Calentó un par de pocillos de café en el microondas y luego los puso sobre unos platos pequeños y amarillos como una rodaja de piña.

— ¿Cuántas de azúcar? —Preguntó Carmenza.
— Amargo, por favor.

Carmenza terminó de servir el café y lo llevó a la misma mesa donde estaban sentados antes de que Arturo se fuera sin explicación.

El café había vuelto a quedar en silencio. La chimenea tenía solo unas brasas moribundas y las únicas luces encendidas que quedaban eran las de la barra. Los vasos, las copas de cóctel y las botellas sin abrir se multiplicaban en las paredes cubiertas de espejos. También Arturo y Carmenza se multiplicaban hasta el infinito y se reflejaban en la ventana, como espectros de otro tiempo, transparentando la lluvia, el otro lado de la avenida, los recuerdos anónimos del par de desconocidos.

— Y vos, ¿tenés un nombre? —Preguntó Carmenza.
— No sé, la verdad —respondió Arturo sin saber si estaba siendo sincero—, en otro tiempo tuve uno. Creo que me llamaba Arturo, como tu amigo. Pero preferiría que me llamaras de alguna otra manera.
— ¿Qué te creés? ¿Un fantasma?

Arturo buscaba un nombre para satisfacer la curiosidad de Carmenza. «Tiene que ser un nombre adecuado», pensó. «Juan Camilo, Diego, Nicolás, Sebastián, Jorge Mario, Pablo, César. Dios mío, esto tiene que ser más fácil».

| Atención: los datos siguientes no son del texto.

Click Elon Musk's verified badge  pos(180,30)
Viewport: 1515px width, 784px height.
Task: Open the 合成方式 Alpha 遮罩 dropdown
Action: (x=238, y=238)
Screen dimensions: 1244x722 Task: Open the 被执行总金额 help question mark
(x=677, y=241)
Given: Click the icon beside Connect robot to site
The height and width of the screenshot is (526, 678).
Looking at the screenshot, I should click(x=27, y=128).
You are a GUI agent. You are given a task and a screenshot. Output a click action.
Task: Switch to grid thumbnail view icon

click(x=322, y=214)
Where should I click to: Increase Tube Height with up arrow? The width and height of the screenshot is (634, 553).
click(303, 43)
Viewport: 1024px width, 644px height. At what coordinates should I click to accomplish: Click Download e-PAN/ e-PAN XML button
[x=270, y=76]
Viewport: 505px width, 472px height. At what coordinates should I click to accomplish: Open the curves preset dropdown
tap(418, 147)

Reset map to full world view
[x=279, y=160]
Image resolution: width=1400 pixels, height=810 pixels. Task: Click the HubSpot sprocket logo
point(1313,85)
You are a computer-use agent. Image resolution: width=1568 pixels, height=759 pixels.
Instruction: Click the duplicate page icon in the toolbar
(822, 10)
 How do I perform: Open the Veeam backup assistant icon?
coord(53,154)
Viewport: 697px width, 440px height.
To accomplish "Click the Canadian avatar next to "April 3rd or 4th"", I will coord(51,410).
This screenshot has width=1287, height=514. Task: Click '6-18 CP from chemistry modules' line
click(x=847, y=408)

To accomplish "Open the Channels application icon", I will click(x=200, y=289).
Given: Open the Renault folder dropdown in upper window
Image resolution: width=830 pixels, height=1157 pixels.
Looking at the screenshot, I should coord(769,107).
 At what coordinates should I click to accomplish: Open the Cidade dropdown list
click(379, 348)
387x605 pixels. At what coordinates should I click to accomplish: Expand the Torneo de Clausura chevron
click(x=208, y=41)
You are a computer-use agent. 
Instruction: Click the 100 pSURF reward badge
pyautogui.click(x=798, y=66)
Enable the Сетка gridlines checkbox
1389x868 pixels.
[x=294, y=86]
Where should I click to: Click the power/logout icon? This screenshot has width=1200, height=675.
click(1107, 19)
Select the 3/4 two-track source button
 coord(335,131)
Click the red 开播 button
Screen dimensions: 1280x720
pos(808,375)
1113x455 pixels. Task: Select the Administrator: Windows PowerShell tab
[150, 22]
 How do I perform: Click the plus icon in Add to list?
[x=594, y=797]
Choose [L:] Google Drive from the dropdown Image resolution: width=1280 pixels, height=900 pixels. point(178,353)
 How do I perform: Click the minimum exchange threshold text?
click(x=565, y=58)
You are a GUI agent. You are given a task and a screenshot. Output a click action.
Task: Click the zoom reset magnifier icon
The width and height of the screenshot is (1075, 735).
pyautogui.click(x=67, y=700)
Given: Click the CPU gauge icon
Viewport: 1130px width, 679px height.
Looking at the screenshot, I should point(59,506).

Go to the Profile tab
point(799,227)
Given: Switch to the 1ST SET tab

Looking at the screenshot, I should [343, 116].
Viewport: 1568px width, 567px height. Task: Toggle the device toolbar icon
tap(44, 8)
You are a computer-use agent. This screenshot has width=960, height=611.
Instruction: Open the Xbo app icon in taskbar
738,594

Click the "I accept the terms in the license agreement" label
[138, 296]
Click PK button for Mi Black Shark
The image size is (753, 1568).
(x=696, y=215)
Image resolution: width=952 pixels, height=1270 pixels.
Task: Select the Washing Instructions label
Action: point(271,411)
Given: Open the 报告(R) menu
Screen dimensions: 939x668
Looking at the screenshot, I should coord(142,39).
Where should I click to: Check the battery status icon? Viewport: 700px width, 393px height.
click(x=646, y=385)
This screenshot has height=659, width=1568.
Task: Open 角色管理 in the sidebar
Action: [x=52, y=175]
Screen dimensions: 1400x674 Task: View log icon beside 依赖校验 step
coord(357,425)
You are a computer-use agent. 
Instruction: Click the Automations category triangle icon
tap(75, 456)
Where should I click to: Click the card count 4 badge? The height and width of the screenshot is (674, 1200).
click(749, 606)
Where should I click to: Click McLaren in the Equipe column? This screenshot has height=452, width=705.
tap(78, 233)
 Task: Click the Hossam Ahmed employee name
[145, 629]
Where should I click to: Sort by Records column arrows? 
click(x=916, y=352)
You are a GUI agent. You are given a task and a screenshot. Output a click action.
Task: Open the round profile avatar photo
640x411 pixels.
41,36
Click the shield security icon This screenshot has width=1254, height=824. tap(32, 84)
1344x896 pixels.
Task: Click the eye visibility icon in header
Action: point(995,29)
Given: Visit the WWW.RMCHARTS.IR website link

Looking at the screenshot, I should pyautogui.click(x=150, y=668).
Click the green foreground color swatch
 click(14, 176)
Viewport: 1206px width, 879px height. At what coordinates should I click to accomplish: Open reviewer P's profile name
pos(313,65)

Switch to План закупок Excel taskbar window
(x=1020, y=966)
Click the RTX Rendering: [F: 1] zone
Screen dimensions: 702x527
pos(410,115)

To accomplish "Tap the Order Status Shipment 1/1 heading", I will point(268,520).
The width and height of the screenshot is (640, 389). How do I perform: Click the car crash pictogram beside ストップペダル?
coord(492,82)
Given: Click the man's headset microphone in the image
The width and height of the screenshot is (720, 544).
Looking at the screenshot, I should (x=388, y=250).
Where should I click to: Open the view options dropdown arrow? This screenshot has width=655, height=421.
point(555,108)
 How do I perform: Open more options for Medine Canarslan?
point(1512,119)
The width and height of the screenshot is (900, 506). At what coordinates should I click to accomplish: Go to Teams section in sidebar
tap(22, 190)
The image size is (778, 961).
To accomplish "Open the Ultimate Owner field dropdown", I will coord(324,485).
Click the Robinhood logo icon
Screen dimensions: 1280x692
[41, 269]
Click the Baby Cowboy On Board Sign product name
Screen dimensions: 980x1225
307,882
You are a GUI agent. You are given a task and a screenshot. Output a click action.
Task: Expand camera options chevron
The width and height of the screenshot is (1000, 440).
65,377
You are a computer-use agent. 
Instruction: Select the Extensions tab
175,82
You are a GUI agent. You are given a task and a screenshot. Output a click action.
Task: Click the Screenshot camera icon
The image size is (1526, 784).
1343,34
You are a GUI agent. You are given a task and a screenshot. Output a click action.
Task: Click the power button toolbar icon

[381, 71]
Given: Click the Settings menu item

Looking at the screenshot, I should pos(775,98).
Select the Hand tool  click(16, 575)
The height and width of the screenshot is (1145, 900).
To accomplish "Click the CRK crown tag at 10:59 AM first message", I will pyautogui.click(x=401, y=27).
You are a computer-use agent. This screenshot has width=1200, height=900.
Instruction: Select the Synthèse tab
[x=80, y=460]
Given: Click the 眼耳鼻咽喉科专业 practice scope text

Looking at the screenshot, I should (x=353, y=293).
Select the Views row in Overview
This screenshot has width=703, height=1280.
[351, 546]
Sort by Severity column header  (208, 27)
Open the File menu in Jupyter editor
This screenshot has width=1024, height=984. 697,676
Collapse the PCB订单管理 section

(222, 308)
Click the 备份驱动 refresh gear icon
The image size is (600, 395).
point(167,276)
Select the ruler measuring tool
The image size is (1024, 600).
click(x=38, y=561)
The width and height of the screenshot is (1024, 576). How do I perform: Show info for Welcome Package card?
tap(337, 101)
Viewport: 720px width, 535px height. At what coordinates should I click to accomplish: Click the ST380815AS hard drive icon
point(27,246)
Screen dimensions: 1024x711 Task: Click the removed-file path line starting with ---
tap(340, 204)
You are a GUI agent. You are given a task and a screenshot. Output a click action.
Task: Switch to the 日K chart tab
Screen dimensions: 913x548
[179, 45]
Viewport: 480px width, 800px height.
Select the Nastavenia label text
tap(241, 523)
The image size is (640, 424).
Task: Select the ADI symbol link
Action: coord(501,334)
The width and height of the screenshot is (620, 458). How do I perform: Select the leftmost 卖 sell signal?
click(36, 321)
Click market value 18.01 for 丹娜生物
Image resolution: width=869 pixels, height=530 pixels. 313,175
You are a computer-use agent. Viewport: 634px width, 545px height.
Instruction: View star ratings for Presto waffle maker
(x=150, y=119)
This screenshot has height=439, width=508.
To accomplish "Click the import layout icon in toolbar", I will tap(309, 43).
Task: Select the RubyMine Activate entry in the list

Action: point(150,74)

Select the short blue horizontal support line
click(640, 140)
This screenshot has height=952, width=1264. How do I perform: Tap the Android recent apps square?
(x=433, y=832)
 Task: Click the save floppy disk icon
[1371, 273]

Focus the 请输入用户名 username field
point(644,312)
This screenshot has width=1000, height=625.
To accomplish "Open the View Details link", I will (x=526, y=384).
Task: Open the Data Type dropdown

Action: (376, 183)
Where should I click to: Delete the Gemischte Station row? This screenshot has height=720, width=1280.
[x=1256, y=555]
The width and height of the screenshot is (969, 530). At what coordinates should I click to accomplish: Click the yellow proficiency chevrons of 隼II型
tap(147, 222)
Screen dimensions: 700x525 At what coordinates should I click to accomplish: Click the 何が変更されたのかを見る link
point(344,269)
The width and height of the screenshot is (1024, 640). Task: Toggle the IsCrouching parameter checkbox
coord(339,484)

— Decime tu nombre de una vez y dejate de bobadas. Igual, no hay ningún problema si te llamás Arturo.

«Andrés, Estéban, Santiago, Enrique…»

— Me llamo Marco Antonio. Marcoá me dicen.
— Marco Antonio se llamaba mi abuelito. Murió el día de los inocentes. Fumaba como una bestia y un enfisema lo mató antes de que naciera yo. Mi papá se enloqueció después de eso y se volvió cristiano. ¿Vos sos cristiano?
— No, pero también enloquecí el día que mi padre murió.